I've lived in the Dallas, Texas area three times (not by choice) and you can have it. Crowded, ignorant people (not the natives), a lot of rude New Yorkers moving there, too much traffic, a lot of Arabs who think you should adapt to their culture, bad drivers, no real culture, and expensive.
Dallas, Texas is a hell hole and dumping ground for whatever comes across the border. There is no city life. Most of the company headquarters are in the 'burbs (Frito Lay and Pepsi) so why bother with downtown. The downtown area, if you want to call it downtown, is like a ghost town. There is no downtown.
Save your money and go someplace where Americans live and speak Engli**** not in Dallas.

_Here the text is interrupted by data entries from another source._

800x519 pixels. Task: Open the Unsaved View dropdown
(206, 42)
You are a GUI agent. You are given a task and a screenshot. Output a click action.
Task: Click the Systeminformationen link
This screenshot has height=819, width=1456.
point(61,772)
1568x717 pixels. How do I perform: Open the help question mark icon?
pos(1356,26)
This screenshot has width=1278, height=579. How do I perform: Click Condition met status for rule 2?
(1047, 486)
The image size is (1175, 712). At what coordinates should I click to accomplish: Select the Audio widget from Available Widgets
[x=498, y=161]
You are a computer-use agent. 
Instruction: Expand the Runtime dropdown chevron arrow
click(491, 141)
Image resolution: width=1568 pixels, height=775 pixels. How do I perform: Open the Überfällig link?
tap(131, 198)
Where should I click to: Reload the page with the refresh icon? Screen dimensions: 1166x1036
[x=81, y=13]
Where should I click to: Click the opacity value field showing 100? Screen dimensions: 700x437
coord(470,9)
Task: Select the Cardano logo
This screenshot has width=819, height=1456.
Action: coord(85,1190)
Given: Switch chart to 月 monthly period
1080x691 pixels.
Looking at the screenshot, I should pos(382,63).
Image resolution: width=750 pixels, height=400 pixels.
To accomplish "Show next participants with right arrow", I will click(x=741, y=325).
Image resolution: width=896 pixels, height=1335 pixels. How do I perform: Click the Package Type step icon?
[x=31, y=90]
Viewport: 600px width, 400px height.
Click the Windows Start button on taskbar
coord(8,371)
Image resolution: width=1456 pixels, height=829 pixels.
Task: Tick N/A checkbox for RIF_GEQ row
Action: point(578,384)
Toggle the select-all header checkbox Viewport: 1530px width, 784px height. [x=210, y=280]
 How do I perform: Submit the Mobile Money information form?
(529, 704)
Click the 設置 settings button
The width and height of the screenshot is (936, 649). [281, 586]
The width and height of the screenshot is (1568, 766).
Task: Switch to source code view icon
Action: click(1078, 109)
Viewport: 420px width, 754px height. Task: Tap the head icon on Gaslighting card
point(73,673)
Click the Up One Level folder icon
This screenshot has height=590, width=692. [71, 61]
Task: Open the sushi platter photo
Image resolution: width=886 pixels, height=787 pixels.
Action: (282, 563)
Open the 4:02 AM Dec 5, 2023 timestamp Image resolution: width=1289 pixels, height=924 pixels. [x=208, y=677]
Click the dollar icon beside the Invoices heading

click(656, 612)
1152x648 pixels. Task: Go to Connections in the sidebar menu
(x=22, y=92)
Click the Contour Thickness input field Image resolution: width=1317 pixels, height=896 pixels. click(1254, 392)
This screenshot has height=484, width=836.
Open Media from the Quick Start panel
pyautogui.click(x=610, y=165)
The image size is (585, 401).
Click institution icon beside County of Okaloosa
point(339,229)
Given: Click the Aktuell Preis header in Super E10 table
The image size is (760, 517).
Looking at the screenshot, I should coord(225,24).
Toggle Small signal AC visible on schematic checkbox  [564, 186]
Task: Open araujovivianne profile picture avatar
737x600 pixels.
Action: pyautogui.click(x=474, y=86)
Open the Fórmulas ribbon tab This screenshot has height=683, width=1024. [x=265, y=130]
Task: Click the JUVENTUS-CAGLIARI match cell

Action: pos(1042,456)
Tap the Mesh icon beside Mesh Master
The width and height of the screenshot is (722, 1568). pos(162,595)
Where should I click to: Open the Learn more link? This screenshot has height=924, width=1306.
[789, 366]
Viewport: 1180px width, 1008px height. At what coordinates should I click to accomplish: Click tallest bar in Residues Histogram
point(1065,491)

I moved to Plano, north Dallas area in 1970 with a population of only 18,000, today almost 280,000. If you want to live in a nice city with great schools, shopping, parks, and outstanding medical facilities it is all here. Low crime rate and a very safe community with clean air yes it’s here in Texas. However, you will not find this with a house costing $139K. Our starting price is around $300K and up, city and county tax start around $6000 and up, sales tax at 8.25%. Gas prices currently approximately $3 per gallon, however, every new road build is now a toll road and the real cost is over $6 per gallon.
Everyone knows it is hot in summertime Texas and people plan accordingly and have learned to live with it. Our immediate problem is not oil and gas; it is water or the lack of it. Starting this November our community will be further reduced to watering only ones every two weeks. The fine for watering on the wrong day is $190 and it is vigorously enforced.
As far as politics is concerned, my city was rated the second most conservative city in the country, Provo, Utah being the first. However, besides the voting booth, one would never know it. We are educated many of us are from foreign countries and many are retired. We will never allow a dirty industry to locate here and prefer national headquarters such as Frito Lay, ETS and JC Penney. We want our children to attend universities and insure our schools are the best. Our police department requires all officers have a four-year college degree and the city of over 280,000 populations is one of the safest in the nation. Heck, we are the only county in the country that builds a 60 million dollar high school football stadium during the height of the recession. If you like bike riding, we have the most extensive trails available and even our streets are designated for bicycle commuting. Therefore, if you are of the liberal persuasion, you will like it here; however, your vote will probably not count.
Like anything else in life, you get what you pay for.